TASK BRIEF: All lines below containing the string "will" are to be copied.

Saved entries
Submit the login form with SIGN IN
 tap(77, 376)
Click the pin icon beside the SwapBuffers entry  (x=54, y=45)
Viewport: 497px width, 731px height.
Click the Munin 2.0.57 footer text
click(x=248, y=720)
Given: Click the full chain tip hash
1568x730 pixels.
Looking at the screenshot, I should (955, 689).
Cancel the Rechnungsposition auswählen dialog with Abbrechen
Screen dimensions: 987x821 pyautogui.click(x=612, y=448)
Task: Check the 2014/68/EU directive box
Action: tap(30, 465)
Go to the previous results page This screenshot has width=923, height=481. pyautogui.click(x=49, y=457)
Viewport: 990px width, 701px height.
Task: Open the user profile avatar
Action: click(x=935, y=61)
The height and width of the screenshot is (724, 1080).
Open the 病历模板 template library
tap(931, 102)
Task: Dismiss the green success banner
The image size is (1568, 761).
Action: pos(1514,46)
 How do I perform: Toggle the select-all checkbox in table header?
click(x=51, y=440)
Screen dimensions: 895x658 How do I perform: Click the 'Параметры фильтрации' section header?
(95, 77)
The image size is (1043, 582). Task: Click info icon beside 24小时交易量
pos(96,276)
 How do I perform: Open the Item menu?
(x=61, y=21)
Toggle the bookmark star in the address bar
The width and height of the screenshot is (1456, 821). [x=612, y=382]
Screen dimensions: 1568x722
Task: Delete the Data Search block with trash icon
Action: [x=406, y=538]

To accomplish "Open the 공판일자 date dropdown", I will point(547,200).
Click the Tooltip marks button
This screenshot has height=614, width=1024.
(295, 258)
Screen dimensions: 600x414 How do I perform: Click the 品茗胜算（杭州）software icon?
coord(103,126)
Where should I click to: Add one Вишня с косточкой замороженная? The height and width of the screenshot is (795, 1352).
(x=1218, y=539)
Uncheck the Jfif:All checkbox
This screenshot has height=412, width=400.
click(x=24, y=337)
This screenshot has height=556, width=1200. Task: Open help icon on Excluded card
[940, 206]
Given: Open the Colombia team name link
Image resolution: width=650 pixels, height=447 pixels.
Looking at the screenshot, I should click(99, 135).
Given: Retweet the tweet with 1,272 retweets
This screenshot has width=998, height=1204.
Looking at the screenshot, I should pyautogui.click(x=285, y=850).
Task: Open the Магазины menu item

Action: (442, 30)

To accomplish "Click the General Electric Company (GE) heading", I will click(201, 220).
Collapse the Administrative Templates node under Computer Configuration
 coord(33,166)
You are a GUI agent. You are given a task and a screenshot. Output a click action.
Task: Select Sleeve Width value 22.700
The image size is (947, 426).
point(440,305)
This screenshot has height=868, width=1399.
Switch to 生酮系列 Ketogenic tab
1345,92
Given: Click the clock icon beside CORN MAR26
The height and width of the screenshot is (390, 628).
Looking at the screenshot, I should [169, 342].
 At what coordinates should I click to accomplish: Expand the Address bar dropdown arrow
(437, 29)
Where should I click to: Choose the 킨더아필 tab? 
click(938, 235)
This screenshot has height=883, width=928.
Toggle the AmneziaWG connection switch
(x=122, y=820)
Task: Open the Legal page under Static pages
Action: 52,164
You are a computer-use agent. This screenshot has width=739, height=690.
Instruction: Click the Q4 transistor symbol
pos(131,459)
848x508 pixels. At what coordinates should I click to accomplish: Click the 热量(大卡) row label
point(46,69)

RESULT OF THIS TASK:
To accomplish "Open the 공판일자 date dropdown", I will point(547,200).
To accomplish "Click the General Electric Company (GE) heading", I will click(201, 220).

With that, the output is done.